Task: Some lines in the entries contain the word "will". Copy all of them.
*** Data for this exercise ***
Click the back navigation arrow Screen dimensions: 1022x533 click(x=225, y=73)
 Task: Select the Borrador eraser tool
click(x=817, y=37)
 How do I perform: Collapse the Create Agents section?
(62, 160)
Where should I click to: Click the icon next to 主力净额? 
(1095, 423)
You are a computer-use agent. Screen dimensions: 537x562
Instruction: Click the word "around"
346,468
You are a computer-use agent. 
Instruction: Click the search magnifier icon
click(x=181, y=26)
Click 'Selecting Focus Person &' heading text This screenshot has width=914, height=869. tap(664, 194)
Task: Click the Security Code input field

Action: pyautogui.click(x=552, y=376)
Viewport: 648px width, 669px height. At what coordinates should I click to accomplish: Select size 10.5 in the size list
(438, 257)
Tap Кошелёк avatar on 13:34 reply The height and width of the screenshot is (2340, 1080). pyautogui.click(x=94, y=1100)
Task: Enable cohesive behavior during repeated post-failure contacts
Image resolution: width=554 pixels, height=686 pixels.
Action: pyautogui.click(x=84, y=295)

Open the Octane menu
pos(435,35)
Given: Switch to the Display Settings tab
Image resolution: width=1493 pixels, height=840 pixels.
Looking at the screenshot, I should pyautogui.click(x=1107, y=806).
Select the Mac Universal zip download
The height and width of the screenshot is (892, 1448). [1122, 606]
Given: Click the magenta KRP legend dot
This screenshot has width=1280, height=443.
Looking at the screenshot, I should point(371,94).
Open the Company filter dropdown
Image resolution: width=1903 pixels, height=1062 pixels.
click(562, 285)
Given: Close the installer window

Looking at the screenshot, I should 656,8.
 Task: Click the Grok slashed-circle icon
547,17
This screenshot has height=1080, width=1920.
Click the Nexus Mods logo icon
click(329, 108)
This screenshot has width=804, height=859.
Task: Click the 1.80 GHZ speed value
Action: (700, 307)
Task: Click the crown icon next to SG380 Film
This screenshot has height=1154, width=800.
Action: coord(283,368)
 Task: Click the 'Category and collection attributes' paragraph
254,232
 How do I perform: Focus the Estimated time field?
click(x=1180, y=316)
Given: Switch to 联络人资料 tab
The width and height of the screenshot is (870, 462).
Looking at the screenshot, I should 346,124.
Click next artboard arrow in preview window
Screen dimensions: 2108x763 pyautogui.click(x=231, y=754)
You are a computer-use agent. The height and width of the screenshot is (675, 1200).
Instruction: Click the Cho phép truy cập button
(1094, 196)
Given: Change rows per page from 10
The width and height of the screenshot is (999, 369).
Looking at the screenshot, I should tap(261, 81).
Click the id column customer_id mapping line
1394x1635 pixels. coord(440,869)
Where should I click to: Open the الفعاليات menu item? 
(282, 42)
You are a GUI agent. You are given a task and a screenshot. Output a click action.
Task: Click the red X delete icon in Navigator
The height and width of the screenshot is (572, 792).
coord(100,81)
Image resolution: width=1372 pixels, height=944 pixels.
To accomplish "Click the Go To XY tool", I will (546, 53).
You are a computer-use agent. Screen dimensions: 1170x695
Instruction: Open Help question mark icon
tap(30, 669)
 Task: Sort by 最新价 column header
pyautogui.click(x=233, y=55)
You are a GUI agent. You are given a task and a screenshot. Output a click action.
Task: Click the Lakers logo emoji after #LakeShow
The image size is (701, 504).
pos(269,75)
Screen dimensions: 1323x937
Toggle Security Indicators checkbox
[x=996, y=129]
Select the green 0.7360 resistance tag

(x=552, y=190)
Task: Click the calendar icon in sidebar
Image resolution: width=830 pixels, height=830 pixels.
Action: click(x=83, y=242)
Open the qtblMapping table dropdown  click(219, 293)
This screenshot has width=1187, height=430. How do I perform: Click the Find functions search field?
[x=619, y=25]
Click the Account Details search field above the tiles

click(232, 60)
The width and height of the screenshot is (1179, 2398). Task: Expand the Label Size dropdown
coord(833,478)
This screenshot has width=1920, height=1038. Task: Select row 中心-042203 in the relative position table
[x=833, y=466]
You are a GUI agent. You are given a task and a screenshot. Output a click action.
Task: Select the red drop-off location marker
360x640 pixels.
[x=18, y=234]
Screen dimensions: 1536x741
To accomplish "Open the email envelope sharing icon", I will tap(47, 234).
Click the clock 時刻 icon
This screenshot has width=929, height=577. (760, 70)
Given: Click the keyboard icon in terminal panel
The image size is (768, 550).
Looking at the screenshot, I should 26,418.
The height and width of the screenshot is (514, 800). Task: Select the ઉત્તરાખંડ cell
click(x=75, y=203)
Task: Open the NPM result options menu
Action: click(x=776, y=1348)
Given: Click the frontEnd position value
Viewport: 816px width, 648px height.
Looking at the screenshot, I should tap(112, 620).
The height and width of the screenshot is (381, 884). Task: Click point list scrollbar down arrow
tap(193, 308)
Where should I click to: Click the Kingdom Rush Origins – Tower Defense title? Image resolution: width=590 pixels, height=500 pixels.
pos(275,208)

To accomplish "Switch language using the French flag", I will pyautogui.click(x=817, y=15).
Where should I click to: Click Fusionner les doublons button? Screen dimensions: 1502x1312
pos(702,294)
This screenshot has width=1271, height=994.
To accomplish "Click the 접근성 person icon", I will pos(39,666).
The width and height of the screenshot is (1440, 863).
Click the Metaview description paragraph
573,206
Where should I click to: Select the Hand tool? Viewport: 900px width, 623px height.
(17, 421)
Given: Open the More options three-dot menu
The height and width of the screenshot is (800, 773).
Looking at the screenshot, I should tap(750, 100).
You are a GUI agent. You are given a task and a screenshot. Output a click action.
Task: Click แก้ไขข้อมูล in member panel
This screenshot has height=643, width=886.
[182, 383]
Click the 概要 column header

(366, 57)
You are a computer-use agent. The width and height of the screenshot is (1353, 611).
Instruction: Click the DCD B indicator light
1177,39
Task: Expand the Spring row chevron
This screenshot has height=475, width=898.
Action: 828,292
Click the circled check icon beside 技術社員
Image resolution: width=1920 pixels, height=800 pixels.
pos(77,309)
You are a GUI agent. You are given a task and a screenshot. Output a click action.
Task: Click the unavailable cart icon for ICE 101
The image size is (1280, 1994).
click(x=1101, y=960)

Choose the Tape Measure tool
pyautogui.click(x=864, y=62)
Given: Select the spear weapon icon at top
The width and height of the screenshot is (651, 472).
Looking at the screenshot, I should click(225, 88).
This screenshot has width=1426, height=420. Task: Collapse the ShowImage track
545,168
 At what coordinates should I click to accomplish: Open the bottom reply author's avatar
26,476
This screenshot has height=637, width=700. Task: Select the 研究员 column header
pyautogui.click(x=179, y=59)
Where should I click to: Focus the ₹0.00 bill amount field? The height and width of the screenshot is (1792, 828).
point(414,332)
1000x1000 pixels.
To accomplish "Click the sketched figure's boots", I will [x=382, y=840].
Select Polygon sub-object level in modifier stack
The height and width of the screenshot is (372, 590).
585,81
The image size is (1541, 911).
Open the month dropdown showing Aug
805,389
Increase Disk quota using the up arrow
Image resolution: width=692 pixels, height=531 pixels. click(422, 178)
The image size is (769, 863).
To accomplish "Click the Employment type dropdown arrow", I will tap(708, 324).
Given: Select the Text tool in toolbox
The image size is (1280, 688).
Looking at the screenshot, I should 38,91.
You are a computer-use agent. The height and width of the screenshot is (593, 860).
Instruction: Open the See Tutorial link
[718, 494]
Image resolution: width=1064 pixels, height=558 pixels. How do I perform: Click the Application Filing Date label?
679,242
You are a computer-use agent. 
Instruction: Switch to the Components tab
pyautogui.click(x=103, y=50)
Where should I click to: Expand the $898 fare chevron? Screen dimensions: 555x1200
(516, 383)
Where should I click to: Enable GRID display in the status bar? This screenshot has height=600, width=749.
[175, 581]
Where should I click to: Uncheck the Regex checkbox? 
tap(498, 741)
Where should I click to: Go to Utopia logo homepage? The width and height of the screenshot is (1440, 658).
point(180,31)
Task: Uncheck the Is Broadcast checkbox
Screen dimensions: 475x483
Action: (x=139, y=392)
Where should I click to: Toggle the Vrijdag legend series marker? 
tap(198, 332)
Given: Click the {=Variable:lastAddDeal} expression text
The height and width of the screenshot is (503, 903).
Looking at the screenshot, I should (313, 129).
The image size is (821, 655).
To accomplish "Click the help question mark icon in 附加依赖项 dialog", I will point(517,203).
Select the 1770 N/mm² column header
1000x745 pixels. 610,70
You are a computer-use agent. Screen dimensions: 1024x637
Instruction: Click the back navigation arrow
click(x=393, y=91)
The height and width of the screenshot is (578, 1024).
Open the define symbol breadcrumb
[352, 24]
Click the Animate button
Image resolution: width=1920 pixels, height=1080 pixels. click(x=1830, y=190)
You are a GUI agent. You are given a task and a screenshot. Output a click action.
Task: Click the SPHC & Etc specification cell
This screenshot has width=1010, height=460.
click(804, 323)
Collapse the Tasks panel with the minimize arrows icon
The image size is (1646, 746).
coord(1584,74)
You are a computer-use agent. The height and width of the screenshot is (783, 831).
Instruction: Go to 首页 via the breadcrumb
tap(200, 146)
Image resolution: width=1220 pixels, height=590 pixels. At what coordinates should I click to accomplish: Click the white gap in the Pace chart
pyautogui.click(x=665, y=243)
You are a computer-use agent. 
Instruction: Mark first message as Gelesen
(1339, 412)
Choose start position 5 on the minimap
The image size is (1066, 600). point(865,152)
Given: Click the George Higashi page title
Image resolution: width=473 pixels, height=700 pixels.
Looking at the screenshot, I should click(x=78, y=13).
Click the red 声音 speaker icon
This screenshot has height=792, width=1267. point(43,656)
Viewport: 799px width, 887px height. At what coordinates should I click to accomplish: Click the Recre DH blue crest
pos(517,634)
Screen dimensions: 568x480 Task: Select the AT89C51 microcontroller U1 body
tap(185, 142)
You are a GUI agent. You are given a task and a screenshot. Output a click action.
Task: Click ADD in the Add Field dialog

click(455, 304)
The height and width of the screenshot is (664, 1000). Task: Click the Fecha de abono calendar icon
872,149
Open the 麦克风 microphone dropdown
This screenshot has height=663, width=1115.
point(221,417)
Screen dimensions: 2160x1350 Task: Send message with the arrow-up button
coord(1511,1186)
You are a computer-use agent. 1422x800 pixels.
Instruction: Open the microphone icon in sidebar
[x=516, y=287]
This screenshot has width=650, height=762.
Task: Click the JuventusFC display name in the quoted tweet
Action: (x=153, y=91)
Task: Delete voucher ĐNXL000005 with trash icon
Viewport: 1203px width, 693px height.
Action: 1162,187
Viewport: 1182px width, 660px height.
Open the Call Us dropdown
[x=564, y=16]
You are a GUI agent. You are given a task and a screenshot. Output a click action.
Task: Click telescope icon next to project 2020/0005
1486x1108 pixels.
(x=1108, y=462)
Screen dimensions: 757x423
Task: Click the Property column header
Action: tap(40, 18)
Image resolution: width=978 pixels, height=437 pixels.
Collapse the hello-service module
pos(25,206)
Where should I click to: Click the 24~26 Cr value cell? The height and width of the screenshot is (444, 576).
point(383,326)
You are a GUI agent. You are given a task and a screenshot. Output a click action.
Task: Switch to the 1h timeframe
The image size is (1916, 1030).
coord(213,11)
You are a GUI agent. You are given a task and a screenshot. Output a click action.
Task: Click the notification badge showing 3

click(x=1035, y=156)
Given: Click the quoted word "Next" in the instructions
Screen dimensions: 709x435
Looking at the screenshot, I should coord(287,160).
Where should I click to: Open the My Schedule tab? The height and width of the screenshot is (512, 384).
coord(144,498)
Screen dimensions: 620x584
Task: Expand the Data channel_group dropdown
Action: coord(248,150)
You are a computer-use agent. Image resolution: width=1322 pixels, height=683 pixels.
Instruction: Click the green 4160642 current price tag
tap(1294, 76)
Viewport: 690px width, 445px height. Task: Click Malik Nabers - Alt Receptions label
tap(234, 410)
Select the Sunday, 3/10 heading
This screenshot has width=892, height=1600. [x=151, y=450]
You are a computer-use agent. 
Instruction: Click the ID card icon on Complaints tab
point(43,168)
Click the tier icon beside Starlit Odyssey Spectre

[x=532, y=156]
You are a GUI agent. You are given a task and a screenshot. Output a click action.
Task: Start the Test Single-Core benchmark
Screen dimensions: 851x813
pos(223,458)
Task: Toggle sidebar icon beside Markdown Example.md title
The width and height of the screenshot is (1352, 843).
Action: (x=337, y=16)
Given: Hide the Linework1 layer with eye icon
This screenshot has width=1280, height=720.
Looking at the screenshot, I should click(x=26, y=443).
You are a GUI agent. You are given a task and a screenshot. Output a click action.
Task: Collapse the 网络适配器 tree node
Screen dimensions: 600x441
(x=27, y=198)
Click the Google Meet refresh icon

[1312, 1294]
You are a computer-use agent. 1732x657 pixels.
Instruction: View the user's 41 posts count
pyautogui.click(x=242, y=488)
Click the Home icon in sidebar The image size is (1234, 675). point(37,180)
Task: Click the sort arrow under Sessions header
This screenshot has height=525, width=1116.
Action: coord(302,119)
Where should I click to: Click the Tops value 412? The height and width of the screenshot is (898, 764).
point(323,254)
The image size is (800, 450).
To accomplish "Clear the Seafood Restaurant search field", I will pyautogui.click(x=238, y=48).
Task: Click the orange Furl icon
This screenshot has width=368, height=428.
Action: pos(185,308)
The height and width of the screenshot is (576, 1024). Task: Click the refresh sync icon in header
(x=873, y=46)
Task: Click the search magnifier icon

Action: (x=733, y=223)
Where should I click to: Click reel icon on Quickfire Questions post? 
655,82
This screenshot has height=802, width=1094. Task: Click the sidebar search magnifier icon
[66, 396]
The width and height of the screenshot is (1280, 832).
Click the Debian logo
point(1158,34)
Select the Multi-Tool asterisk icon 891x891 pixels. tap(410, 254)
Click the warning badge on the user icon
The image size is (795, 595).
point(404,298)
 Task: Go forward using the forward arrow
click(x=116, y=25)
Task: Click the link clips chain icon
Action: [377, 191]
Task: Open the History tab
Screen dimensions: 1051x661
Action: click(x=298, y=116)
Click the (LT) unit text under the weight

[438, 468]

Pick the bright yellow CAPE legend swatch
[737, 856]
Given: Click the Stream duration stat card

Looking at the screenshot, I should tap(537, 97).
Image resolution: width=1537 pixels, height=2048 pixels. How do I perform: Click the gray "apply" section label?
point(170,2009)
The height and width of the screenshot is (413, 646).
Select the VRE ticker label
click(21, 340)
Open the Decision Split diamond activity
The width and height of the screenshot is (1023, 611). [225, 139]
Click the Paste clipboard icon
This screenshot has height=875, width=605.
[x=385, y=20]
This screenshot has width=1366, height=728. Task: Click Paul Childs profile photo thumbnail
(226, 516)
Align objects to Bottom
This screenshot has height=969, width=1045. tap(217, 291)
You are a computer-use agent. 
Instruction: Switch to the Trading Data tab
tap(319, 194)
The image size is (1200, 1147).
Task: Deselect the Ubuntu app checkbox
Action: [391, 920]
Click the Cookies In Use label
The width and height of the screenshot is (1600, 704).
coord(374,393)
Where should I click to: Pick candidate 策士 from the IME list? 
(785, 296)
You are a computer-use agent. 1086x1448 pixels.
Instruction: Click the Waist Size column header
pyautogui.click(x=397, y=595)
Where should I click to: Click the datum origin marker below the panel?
*** End of Data for this exercise ***
Solution:
To accomplish "Click the Go To XY tool", I will (546, 53).
To accomplish "Open the email envelope sharing icon", I will tap(47, 234).
To accomplish "Switch language using the French flag", I will pyautogui.click(x=817, y=15).
To accomplish "Click the 접근성 person icon", I will pos(39,666).
To accomplish "Click the sketched figure's boots", I will [x=382, y=840].
To accomplish "Click the Employment type dropdown arrow", I will tap(708, 324).
To accomplish "Click the help question mark icon in 附加依赖项 dialog", I will point(517,203).
To accomplish "Clear the Seafood Restaurant search field", I will pyautogui.click(x=238, y=48).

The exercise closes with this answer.